Mike Schaeffer's Blog

June 23, 2006

The clipboard is one of the oldest and most often used data exchange mechanisms in Microsoft Windows. It's been around since Windows 1.0 and basically all applications use it to support operations like copy, cut, and paste. One of the more interesting aspects of the way the clipboard works is that it allows applications to copy data to the clipboard in multiple formats. For example, if you copy text in Microsoft Word to the clipboard, it's not copied in one format, it's copied in seventeen. One way to see this is to open the Clipbook viewer application (start>>run, clipbrd.exe), open the Clipboard window, and look at the list of data formats in the view sub menu. This is how different applications negotiate data formats when copying and pasting data; this is why you can copy a spreadsheet from super-smart Excel, paste it into super-dumb Notepad, and still get reasonable results.

In the process of adding better clipboard support to vCalc, I wrote a small tool for dumping clipboard contents to a console window. This tool, cbdump, runs from the command line and shows a list of all the data formats currently on the clipboard. It can also dump out the data in hexadecimal format, so you can see the actual data, unaltered by applications. To show what it looks like, here's sample output after copying a small Excel table to the clipboard:

c009: "DataObject"  (4 bytes)
000e: CF_ENHMETAFILE  (0 bytes)
0003: CF_METAFILEPICT  (16 bytes)
0002: CF_BITMAP  (0 bytes)
c2e2: "Biff8"  (5120 bytes)
c2e6: "Biff5"  (4608 bytes)
c1f3: "BIFF4"  (1904 bytes)
c2e3: "Biff3"  (1773 bytes)
c2f7: "Biff"  (913 bytes)
0004: CF_SYLK  (1131 bytes)
c2ec: "Wk1"  (197 bytes)
0005: CF_DIF  (137 bytes)
c298: "XML Spreadsheet"  (943 bytes)
c0f2: "HTML Format"  (2344 bytes)
000d: CF_UNICODETEXT  (22 bytes)
0001: CF_TEXT  (11 bytes)
c295: "Csv"  (11 bytes)
c0a5: "Rich Text Format"  (3071 bytes)
c00b: "Embed Source"  (6144 bytes)
c004: "Native"  (6144 bytes)
c003: "OwnerLink" ERROR in GetClipboardData
c00e: "Object Descriptor"  (152 bytes)
c00d: "Link Source"  (135 bytes)
c00f: "Link Source Descriptor"  (152 bytes)
c1f2: "Link"  (31 bytes)
0081: CF_DSPTEXT  (13 bytes)
c002: "ObjectLink"  (39 bytes)
c013: "Ole Private Data"  (792 bytes)
0010: CF_LOCALE  (4 bytes)
0007: CF_OEMTEXT  (11 bytes)
0008: CF_DIB  (57368 bytes)
0011: CF_DIBV5  (57452 bytes)
150642 bytes

The leftmost column is the integer ID of the clipboard format. This is the ID used by Windows to identify the format used by a particular chunk of data. Following the ID is the clipboard format's name, of which there are two kinds. By default, Windows knows about a few predefined types of clipboard data: these are identified by constants in the header file and are things like CFTEXT (text data) and CFDIB (a device indepentant bitmap). However, to handle the case where one of the Windows default formats will not work, Windows also allows applicatons to register additional formats and give them useful names. In the list above, that includes formats like "XML Spreadsheet", "Csv", and "Biff8". This allows applications like Excel to communicate rich, specialized data to applications that support it (Excel itself being a good example).

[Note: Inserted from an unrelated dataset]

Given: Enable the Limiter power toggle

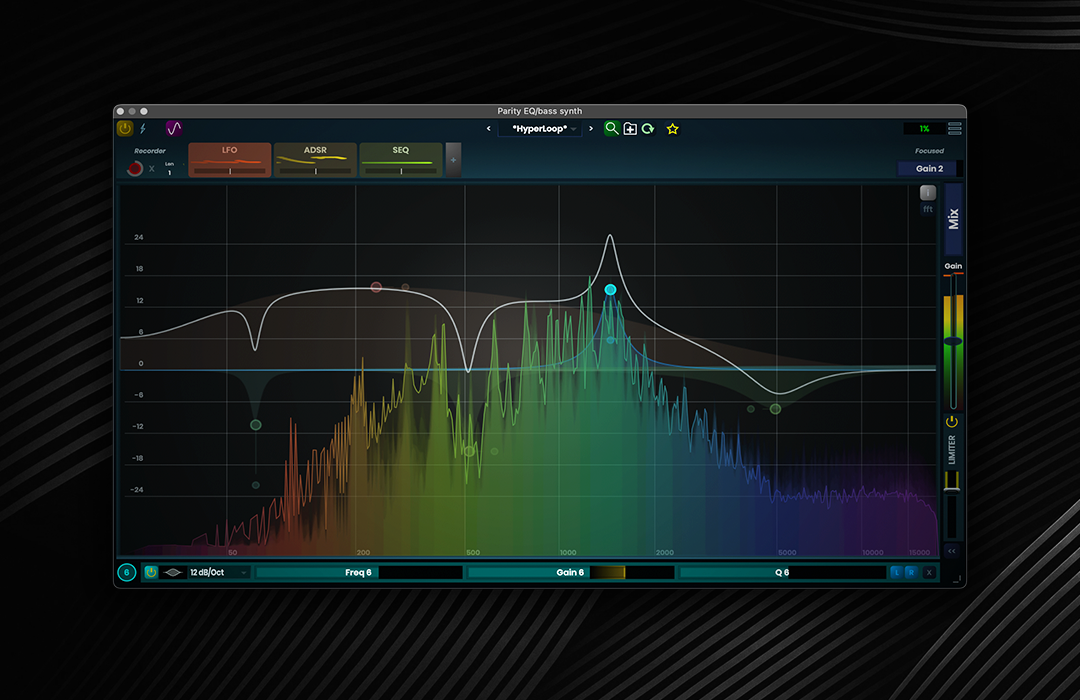Looking at the screenshot, I should click(x=953, y=422).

A couple paragraphs ago, I used the word 'negotiate' when referring to the way that two applications use the clipboard to exchange data. As currently presented, that negotiation looks a lot like the source application making everything available and the sink application cherry picking the one format it wants. This is not a very balanced or efficient negotiation. However, the clipboard is actually more intelligent than that. To see what I mean, go to Excel, copy a huge range of data to the clipboard and run cbdump. The output list of formats will basically be the same as before, the difference is in the way the list appears. You'll notice that the list scrolls past unevenly, jerking along with some formats taking longer to list than others.

The reason for the uneven scrolling is that Windows does not force an application to always provide data in every clipboard format it supports. When Excel copies data to the clipboard, what it's really doing is telling Windows that it has the ability to provide data in a format, it is not necessarily rendering the data in every format at the time of the copy. Then, when a sink application requests data from the clipboard, Windows can see if it has an actual copy of the requested format. If not, it then requests that Excel render the clipboard contents in the requested format and passes that result to the requesting application. The way cbdump works, to show the size of each data format on the clipboard, it requests a copy of each available data format. This forces Excel to render every supported format, some of which take longer than others. If you happened to have a Windows message viewer looking at the message stream to the Excel window, you'd see a series of window messages requesting rendered copies of unrendered formats.